Percentage change from
gross domestic product
Since the last trimester
before the pandemic
Percentage change from
gross domestic product
Since the last trimester before
A striking change in the pandemic is that with dining, travel and other in-person experiences reduced, consumers have started to spend more on goods. Fourth quarter figures showed the continued return to a more conventional balance.
Spending on goods rose just 0.5% – after declining in the third quarter – while spending on services rose 4.7%.
Availability was part of the equation. As companies outbid each other to get to the front of the pack to supply the parts that make up their finished products, material shortages for hard-to-find components, such as computer chips, remain a headache.
Even so, the average business owner “sees a very strong environment right now,” said Oren Klachkin, chief economist for US industry and regional research at Oxford Economics. “They want to increase investment because they want to meet that demand – and they have every reason to invest.”
Jeff Somple, president of Mack Molding — a contract manufacturer in Arlington, Vermont, that creates custom components and complete products for other companies — said business had been profitable, if not booming. But staffing and ongoing supply bottlenecks have prevented production capacity at its factories from keeping pace. His team often had to refuse orders.
“Every day, our #1 challenge is to source the parts we need to make the products,” whether it’s raw resin or a circuit board from China, and then “scramble to find enough people” to work on the assembly, he said. .
The company raised the entry-level salary to around $15 per hour and the average salary to around $20 per hour. That didn’t stop a rush of employees quitting or changing careers just as business picked up.
Some prefer work-from-home opportunities, Mr. Somple said, or the option of more flexible hours than those offered at a factory. Of those who stayed, many were absent due to the spread of Covid-19 infections this winter: “It’s a bit of a whac-a-mole here when we walk in on Mondays and ask, ‘Who shows up at the work and what parts appear that we can put into the products we make?”
When bidding for printed circuit boards, lead time – the number of days from the time an order is placed to the time these items arrive at the factory – has been one year in some cases. “We can rely on 30 different suppliers to make a product,” he explained. “So if a supplier has a problem and lets us down, you know we could shut down a whole production line that has 20 people working on it because we can’t get that one thing.”
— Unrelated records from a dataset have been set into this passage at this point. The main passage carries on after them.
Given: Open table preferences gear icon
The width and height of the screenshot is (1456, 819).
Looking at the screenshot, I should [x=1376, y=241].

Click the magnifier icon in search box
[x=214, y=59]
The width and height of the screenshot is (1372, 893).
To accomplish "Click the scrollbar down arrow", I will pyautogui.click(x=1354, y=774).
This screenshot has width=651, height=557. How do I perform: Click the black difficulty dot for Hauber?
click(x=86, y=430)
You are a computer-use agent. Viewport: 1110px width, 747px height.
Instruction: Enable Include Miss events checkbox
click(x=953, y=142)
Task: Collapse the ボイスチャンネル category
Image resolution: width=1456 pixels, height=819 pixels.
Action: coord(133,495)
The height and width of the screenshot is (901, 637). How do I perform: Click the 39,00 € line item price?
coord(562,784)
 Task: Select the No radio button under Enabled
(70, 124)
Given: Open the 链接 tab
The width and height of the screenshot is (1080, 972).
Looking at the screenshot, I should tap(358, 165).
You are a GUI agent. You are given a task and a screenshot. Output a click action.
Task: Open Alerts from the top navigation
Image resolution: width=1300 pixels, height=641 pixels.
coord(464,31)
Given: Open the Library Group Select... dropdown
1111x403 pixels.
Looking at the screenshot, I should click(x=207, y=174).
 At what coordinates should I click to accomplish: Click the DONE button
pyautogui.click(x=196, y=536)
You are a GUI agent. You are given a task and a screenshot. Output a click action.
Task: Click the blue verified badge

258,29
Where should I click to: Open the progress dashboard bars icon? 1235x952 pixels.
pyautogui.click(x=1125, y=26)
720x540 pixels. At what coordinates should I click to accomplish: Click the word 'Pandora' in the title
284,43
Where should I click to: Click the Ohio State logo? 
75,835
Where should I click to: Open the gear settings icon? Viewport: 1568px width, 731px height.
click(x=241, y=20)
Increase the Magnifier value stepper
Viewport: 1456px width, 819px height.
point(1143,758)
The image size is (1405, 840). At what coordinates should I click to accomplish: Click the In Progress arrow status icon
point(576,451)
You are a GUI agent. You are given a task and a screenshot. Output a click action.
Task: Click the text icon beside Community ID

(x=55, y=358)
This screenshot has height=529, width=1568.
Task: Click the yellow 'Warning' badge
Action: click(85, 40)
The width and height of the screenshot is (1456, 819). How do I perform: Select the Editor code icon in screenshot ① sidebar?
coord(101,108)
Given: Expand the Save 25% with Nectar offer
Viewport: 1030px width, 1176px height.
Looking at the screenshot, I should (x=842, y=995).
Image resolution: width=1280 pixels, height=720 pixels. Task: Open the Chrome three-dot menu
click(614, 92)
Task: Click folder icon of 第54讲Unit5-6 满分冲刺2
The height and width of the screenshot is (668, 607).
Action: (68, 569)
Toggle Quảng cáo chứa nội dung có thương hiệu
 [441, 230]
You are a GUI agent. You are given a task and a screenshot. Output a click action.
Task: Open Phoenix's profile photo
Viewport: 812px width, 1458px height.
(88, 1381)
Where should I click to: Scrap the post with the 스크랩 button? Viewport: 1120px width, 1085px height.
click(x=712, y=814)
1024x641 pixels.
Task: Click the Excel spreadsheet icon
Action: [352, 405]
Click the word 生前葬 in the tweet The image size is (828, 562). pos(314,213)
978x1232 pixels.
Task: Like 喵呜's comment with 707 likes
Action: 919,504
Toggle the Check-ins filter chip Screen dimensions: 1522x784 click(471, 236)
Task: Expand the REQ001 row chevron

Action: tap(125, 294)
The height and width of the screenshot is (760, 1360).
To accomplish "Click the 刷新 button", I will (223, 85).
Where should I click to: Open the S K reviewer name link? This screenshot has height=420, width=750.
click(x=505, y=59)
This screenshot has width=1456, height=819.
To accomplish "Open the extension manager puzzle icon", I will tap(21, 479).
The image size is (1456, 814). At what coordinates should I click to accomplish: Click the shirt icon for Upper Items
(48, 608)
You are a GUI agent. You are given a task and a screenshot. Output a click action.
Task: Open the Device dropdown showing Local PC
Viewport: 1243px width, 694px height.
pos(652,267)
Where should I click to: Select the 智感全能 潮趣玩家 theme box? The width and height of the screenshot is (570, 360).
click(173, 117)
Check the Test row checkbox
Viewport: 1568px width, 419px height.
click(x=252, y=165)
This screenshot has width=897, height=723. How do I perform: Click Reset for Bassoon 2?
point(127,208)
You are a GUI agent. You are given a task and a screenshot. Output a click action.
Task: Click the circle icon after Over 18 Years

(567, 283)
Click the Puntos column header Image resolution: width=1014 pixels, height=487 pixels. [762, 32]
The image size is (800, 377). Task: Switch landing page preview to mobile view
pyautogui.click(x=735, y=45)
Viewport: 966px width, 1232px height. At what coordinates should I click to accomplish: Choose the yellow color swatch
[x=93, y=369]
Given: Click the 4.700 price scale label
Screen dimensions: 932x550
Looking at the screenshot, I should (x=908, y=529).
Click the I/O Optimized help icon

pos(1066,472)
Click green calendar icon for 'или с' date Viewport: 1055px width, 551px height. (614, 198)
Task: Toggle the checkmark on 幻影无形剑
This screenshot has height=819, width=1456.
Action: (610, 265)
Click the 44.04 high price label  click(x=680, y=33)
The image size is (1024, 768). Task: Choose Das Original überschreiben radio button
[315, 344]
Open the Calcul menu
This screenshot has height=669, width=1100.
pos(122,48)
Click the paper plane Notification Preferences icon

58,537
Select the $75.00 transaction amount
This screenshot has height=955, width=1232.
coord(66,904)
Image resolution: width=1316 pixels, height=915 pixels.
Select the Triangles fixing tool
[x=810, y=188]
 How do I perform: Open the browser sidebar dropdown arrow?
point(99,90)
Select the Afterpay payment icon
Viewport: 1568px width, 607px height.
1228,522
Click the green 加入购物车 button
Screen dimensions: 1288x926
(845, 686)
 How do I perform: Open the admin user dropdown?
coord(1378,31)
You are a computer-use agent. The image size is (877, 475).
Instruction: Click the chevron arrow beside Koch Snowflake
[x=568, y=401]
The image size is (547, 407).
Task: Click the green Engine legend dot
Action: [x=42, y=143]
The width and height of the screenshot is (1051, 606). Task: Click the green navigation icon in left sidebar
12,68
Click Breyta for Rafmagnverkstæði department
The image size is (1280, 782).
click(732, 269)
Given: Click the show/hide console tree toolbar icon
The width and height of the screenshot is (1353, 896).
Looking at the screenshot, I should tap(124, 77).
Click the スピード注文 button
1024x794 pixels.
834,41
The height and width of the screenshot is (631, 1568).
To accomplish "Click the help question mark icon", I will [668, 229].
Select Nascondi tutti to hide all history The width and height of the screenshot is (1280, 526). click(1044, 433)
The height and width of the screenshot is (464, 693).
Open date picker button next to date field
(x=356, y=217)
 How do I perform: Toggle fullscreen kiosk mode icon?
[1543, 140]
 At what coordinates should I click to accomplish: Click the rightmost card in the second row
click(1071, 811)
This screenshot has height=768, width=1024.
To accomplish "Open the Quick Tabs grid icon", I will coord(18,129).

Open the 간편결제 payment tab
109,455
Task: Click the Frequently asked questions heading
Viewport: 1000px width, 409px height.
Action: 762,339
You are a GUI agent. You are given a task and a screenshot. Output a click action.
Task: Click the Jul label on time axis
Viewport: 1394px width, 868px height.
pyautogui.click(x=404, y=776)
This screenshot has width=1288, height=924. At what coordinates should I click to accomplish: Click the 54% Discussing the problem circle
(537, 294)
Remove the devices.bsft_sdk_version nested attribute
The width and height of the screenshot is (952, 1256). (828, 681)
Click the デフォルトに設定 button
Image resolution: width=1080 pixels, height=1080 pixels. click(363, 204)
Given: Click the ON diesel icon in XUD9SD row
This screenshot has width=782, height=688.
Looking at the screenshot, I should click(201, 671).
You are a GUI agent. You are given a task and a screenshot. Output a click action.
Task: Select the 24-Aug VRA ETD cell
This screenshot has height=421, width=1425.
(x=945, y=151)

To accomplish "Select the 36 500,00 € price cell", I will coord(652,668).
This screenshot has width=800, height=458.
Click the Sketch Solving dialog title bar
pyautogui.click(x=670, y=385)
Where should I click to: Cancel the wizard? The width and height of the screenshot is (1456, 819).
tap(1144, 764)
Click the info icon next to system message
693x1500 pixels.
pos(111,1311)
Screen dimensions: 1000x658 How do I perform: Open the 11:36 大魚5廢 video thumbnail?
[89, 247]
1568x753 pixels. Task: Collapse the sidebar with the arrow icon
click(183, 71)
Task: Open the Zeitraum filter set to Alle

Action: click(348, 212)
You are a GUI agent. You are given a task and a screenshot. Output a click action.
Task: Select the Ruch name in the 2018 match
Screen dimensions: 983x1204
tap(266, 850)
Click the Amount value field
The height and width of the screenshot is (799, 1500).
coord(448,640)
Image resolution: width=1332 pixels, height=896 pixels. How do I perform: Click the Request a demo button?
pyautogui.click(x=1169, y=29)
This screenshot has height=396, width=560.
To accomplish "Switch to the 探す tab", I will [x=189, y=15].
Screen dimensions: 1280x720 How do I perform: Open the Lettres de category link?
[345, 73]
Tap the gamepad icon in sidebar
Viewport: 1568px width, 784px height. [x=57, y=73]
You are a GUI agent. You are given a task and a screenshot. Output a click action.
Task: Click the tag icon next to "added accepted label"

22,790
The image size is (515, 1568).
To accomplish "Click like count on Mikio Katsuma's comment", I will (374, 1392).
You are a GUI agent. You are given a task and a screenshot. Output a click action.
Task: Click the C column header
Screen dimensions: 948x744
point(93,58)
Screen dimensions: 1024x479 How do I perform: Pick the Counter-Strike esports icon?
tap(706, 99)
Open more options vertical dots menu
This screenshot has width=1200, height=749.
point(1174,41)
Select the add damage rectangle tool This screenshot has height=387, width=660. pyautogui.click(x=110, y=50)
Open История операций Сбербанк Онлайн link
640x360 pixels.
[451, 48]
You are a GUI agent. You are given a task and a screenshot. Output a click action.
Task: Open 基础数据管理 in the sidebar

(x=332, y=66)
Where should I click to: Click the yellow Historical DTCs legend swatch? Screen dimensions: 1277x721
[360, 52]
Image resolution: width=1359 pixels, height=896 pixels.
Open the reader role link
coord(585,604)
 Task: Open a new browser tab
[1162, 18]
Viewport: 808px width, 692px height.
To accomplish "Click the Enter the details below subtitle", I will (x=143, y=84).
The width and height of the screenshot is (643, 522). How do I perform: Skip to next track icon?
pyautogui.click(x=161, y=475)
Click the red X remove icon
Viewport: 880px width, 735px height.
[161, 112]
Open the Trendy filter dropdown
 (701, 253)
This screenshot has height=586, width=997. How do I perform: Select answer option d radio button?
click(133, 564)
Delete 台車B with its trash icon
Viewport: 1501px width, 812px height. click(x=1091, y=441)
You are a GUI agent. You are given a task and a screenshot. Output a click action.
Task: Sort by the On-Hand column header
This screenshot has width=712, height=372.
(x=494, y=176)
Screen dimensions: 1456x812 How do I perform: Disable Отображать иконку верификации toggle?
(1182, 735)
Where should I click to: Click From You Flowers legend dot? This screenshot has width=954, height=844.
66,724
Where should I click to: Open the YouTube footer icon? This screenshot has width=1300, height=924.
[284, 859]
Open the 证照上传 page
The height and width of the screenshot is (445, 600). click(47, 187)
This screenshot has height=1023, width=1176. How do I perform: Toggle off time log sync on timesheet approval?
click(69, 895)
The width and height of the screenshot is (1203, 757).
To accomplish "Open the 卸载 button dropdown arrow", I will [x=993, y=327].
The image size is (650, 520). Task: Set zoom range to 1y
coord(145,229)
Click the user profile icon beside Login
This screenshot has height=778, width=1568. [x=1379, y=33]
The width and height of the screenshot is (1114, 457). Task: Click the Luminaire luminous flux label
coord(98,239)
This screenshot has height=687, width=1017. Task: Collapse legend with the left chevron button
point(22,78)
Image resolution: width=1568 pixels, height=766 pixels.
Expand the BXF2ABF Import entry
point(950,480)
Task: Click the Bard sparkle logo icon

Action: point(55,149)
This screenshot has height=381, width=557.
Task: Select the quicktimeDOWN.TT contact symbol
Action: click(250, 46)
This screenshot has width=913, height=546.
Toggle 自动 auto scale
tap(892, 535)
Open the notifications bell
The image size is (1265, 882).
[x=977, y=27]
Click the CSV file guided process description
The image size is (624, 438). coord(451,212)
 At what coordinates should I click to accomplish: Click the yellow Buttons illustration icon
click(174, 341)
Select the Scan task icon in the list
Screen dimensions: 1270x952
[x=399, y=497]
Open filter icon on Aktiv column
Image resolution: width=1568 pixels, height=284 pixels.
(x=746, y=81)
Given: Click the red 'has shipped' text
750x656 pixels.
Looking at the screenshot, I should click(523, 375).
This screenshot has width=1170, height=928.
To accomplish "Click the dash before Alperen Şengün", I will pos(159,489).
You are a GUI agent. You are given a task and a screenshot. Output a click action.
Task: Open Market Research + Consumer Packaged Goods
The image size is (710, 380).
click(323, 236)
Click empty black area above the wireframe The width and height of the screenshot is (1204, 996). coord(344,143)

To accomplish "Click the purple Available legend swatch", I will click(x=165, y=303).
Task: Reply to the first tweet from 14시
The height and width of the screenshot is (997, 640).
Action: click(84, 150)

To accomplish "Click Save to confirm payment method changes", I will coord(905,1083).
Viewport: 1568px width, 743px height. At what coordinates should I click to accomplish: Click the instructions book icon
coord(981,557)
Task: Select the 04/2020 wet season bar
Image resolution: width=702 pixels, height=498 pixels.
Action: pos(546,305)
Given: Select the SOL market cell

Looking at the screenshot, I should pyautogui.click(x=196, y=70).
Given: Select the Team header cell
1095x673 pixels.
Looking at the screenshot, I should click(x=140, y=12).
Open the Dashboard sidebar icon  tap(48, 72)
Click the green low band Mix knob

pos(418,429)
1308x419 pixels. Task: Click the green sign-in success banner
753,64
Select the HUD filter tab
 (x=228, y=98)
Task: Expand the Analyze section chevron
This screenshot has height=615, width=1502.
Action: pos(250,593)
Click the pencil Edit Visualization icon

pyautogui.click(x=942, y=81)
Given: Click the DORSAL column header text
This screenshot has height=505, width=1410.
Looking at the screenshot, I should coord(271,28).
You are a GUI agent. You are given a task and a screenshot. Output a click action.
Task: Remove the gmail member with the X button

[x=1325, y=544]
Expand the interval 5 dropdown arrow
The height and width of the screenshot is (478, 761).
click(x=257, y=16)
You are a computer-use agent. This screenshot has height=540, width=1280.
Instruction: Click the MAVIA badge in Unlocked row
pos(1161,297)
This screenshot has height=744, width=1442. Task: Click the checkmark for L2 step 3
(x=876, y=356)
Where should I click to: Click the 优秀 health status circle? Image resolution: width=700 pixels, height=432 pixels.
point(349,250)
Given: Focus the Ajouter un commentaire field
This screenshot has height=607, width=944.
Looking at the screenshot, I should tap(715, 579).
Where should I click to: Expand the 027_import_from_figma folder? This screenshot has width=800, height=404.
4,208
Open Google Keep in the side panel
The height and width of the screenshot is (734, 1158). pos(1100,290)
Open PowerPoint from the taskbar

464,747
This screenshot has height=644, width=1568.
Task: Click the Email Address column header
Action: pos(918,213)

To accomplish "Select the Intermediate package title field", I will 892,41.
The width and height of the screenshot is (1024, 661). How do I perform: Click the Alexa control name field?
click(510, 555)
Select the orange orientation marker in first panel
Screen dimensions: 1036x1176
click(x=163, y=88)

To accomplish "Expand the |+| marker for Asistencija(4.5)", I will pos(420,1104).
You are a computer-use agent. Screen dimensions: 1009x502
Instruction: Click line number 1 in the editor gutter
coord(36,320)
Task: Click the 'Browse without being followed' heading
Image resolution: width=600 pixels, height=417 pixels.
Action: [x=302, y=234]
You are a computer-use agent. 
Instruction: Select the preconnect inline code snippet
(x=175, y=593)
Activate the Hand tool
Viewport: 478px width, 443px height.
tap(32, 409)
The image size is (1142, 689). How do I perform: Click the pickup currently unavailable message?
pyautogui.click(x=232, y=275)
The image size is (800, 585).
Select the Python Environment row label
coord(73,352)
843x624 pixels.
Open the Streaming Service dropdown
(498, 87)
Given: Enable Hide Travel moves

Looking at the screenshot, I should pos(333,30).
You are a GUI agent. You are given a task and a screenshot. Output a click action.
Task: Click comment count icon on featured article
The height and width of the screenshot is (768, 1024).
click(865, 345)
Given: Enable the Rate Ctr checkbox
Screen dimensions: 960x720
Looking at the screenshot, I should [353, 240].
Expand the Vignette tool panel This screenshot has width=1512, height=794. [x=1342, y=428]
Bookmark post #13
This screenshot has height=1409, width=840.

Leisure, hospitality, travel and other service-related sectors are bracing for the worst of winter and what’s left of Omicron’s surge, while bracing for what businesses and consumers are hoping for to be an animated throwback to something resembling normal.
Southwest Airlines said Thursday that ticket sales were lower and customer cancellations were on the rise due to the Omicron variant. The airline expects losses in January and February. But Bob Jordan, executive vice president of Southwest, who will take over as chief executive next week, said in a statement that he expects to report profits in March and throughout the year. “The worst seems to be behind us,” he said.
Ben Casselman and Niraj Chokshi contributed report.